#### [DATA SUPPLIED]
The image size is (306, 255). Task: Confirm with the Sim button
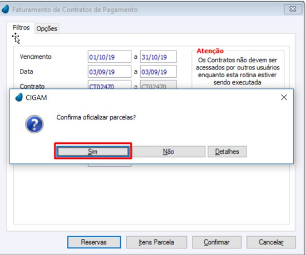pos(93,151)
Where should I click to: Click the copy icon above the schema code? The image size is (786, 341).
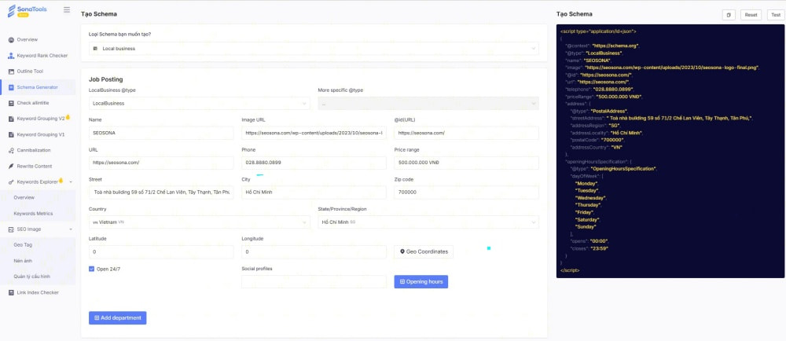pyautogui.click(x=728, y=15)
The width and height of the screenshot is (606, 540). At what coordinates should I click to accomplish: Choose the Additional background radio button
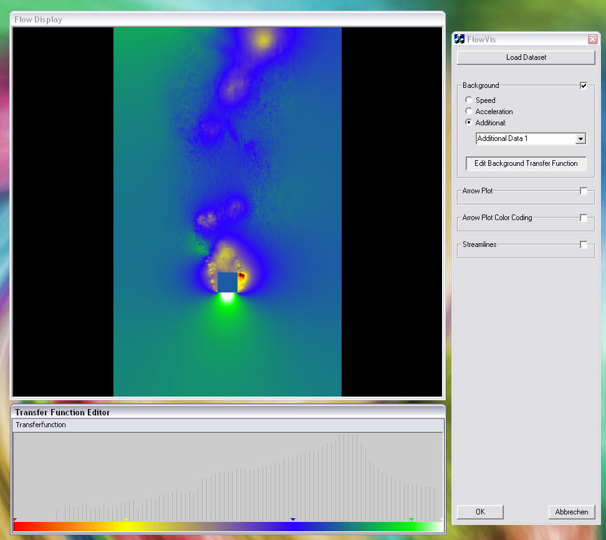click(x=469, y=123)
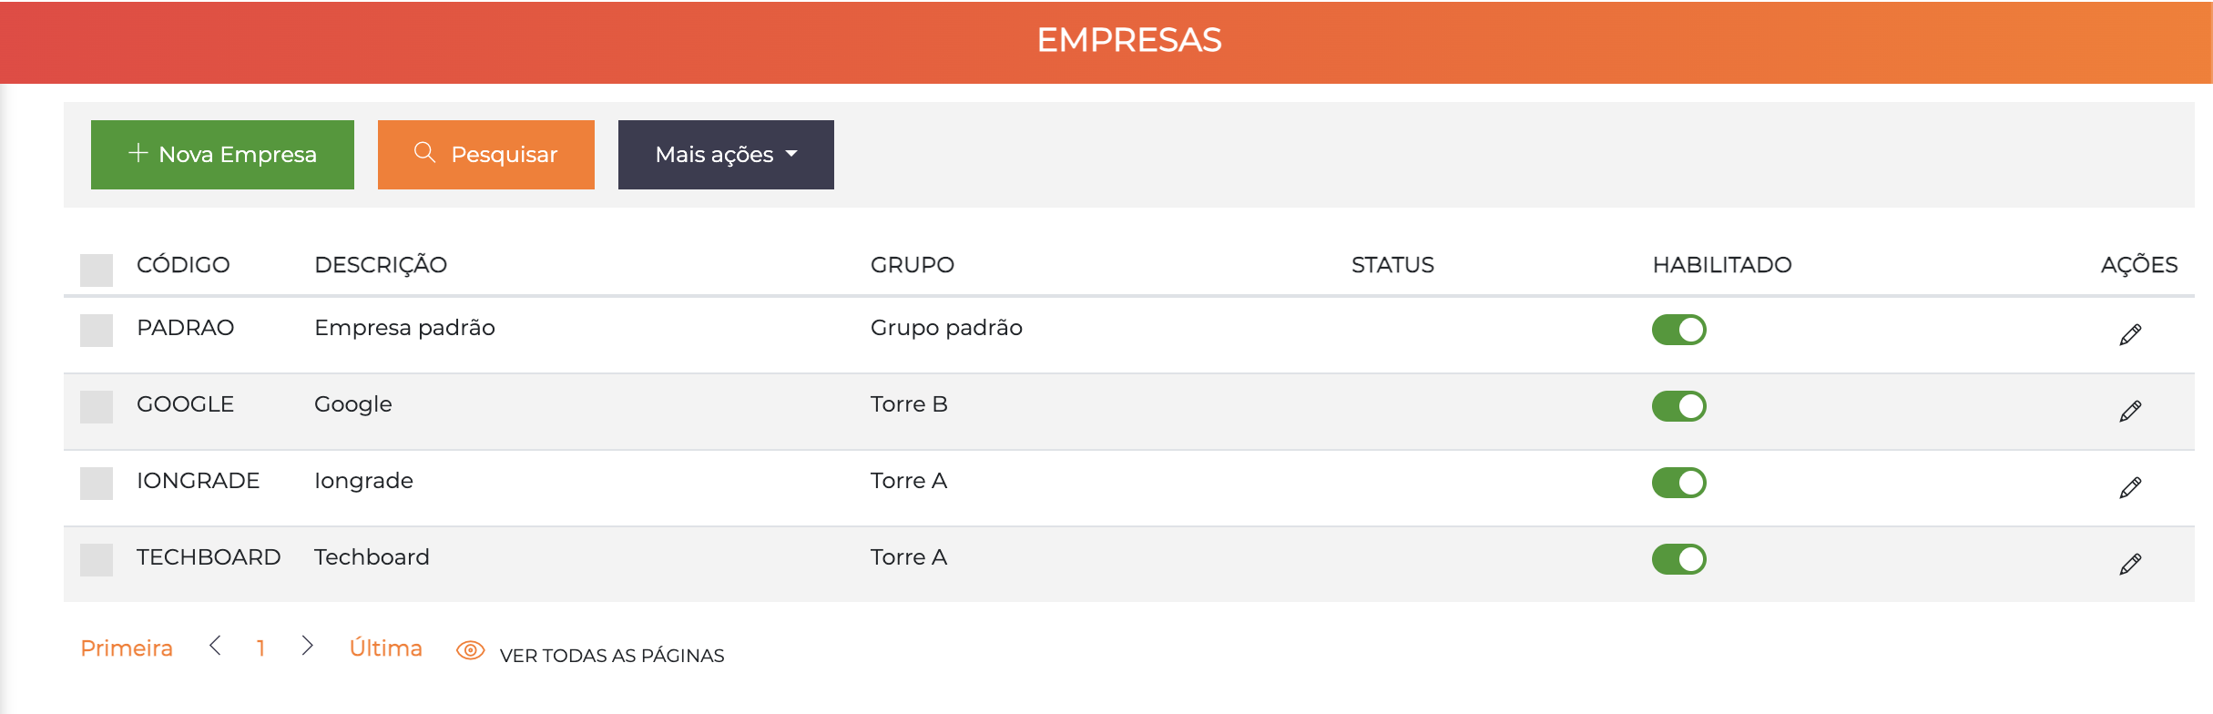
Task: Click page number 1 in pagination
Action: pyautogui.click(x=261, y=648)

#### [WORK INSTRUCTION]
Give back an exact copy of only the lines from the one with "The width and" through the final line of the material, both included. Pictures do not belong in it.

#### [TASK RESULT]
The width and height of the screenshot is (606, 540). At what coordinates should I click to accomplish: Choose the Additional background radio button
click(x=469, y=123)
Task: Click page number 1 in pagination
Action: pyautogui.click(x=261, y=648)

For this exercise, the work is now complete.